Abstract Tumor-associated macrophages (TAMs) are the major component of tumor infiltrating immune cells. Macrophages are broadly categorized as M1 or M2 types and TAMs have been known to express M2-like phenotype. TAMs promote tumor progression and contribute to resistant to chemotherapies. Therefore, M2-like TAMs are potential targets for the treatment of cancers. In this study, we targeted M2-like TAMs using a hybrid peptide MEL-dKLA composed of melittin (MEL) peptide, which binds preferentially to M2-like TAMs and d-KLAKLAKKLAKLAK (dKLA) peptide, which induces apoptotic cell death after cell membrane penetration. We showed that the MEL-dKLA induced selective cell death of M2 macrophages by disrupting mitochondrial membrane in vitro while MEL did not show the correlation with mitochondrial apoptosis.

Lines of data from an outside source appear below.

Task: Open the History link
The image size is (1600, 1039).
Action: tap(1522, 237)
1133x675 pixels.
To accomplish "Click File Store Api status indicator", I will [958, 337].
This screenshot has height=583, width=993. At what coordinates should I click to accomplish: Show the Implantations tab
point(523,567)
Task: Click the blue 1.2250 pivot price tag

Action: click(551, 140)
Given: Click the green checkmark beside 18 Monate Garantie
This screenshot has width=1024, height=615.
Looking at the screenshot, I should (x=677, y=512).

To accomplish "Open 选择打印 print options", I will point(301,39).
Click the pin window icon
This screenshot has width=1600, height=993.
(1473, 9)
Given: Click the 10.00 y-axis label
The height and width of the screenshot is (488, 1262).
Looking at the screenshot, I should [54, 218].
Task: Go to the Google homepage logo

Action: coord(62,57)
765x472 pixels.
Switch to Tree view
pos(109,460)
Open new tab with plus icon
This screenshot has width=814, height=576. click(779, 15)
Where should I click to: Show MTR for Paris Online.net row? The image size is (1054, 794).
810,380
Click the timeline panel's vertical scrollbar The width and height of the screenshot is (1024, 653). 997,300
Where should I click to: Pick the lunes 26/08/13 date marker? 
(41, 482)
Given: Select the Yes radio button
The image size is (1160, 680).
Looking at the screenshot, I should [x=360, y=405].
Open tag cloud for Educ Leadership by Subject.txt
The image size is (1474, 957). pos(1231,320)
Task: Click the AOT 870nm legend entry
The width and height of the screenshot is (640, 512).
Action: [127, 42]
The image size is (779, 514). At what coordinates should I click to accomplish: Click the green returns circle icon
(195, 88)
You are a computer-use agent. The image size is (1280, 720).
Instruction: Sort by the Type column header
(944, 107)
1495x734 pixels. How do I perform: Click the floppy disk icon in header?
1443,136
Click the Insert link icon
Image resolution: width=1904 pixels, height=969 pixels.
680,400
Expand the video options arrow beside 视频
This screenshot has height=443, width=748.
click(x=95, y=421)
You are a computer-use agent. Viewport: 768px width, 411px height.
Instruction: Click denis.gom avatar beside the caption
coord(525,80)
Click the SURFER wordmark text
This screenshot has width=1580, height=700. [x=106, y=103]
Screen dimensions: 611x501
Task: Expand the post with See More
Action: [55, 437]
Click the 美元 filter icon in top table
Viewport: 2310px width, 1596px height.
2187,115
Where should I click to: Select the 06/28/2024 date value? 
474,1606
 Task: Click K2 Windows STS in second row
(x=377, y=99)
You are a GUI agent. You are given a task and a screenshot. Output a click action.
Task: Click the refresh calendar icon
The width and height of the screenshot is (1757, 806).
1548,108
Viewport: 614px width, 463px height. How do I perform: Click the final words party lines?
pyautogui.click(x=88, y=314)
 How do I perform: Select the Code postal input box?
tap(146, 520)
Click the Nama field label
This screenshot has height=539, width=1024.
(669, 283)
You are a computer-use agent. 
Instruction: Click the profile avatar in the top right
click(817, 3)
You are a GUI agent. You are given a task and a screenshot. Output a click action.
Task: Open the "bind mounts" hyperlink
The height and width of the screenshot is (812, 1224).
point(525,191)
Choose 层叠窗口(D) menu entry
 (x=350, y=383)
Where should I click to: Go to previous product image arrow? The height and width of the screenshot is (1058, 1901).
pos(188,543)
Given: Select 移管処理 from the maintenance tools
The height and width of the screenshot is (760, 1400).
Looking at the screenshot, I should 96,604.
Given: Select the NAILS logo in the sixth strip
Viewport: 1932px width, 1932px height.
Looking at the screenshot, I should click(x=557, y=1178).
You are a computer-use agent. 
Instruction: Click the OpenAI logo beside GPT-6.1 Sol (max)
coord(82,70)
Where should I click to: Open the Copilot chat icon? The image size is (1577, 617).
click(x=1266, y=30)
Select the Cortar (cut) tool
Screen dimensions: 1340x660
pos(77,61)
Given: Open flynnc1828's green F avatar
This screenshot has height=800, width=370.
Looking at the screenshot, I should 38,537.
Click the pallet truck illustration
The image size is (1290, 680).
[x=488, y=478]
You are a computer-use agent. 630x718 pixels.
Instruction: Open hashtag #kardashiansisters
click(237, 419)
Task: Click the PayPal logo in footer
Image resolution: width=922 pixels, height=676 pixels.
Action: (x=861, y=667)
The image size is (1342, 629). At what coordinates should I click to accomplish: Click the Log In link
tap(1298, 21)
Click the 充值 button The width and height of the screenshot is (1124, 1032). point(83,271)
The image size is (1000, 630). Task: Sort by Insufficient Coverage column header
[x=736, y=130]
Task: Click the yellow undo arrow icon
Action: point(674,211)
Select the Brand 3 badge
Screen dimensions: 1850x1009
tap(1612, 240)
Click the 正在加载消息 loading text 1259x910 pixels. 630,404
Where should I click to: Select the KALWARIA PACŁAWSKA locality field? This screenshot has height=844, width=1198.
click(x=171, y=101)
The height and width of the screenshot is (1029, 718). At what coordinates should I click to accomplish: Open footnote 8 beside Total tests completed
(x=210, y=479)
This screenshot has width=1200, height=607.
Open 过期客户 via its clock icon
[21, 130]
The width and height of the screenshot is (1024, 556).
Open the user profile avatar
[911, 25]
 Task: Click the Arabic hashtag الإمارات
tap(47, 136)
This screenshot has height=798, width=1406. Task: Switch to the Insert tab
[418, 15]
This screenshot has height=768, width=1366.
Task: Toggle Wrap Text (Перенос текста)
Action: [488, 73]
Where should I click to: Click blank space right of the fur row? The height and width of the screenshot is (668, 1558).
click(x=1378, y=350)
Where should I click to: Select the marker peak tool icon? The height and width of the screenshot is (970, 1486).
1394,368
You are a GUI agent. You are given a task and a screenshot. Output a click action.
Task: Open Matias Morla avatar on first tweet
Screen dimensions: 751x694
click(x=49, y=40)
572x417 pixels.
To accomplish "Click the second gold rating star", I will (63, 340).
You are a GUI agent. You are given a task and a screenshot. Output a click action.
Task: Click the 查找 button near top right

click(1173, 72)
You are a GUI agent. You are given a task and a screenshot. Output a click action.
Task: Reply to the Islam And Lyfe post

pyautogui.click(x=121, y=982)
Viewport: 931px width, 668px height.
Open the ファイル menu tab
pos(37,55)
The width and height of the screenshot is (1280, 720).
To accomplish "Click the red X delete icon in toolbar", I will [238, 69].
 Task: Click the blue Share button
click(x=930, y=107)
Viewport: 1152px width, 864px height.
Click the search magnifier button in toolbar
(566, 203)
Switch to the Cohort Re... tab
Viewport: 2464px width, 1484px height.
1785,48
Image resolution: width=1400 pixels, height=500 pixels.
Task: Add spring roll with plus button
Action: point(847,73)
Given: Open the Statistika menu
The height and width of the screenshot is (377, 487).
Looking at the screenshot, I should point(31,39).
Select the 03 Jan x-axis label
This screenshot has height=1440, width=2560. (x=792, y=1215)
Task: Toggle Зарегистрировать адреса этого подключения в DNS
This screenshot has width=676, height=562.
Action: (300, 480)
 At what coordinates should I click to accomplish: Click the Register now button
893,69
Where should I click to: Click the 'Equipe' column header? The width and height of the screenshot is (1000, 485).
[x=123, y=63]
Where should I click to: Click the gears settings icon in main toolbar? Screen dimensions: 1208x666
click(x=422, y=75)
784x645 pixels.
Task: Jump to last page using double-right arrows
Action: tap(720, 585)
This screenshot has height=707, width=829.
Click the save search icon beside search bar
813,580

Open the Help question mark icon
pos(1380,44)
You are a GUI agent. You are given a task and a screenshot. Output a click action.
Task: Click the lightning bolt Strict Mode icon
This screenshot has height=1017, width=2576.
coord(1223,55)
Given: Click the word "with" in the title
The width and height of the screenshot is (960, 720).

We also showed that MEL-dKLA selectively targeted the M2-like TAMs without affecting other leukocytes such as T cells and dendritic cells in vivo. It resulted in the inhibition of tumor growth rate and tumor weight, and angiogenesis in vivo. Importantly, although both MEL and MEL-dKLA reduced the CD206+ M2-like TAMs in the tumor, only MEL-dKLA induced the apoptosis of CD206+ M2-like TAMs whereas the MEL did not show the cell death. Taken together, our study describes MEL-dKLA can be used as the promising therapeutic agent for targeting M2-like TAMs.